BioGnost’s Eosin and nigrosine vital kit is used for the detection of sperm vitality. Using the kit is extremely fast and simple. During sample staining eosin Y dye enters dead sperm cells (cells with damaged plasma membrane) and stains them red. Nigrosine dye provides dark contrast for better visualisation of living, non-stained sperm cells.
Eosin and Nigrosin Vital kit
Two-reagent kit containing separate dyes for rapid detection of sperm vitality and simple visualisation of dead and living sperm cells. The Nigrosin stain provides dark background for easier recognition of both viable and non-viable spermatozoa.
TB-Stain Histo kit
Three-reagent kit for staining acid-fast bacteria (pathogenic mycobacteria) in histology sections, sputum, smears and culture smears according to Ziehl-Neelsen. Heating of the carbol-fuchsin solution is avoided in this protocol hence omitting the release of hazardous phenolic vapours.
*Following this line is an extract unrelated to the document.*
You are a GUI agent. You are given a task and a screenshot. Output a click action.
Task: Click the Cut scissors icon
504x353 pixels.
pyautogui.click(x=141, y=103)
HE Rapid Staining kit- frozen and paraffin sections
Ready-to-use eight-reagent kit (in 16 containers that can be used as staining jars) for rapid HE staining of frozen and paraffin tissue sections in histopathology. Contains xylene substitute as clearing agent and xylene substitute-based medium for permanent section covering.
For 100 tests.
Giemsa HP kit
Four-reagent kit for staining Helicobacter pylori in gastroscopic sections according to Lennart. Advantages of this method for detecting H. pylori are sensitive and reproducible results and easy performance.
Warthin Starry kit
Five-reagent kit for staining Spirochaeta, Helicobacter pylori, Microsporidia and Legionella pneumophila. The kit contains 12 jars with gelatine that enables both incubation and staining of sections, as well as other reagents that enable precipitation of silver on the bacterial surface. The bacteria are found in the mucus of the surface epithelium, in the apical gastric glands and in the gastric mucosa.
P.A.S. Diastase Kit
BioGnost’s P.A.S. Diastase kit is most commonly used for identifying glycogen in liver. Periodic acid enables the molecules containing glycol groups to create aldehydes affected by Schiff’s reagent staining them violet (magenta). Specific stains are created by applying the PAS method on unsubsti-tuted polysaccharides, mucoproteins and glycoproteins, glycolipids and phospholipids. Alpha-amylase enzyme (also known as diastasis) is used for differentiation between glycogen and other PAS-positive structures by dissolving 1→4 glycosidic bonds, causing the glycogen to remain unstained after the PAS reaction. BioGnost’s P.A.S. Diastase kit uses thermostable enzyme which does not require heating to +37°C to be active, but incubat-ing the section at +37°C is preferred in order to achieve better glycogen breakdown. The same tissue section is used as negative control for this reaction, but the sample is not treated using alpha-amylase.
For 100 tests.
Grocott kit, stabilised
Seven-reagent kit for visualization of fungi and histological argentaffin structures in general (such as basal membranes). Green counterstain provides clear and visually rich contrast to target structures stained black.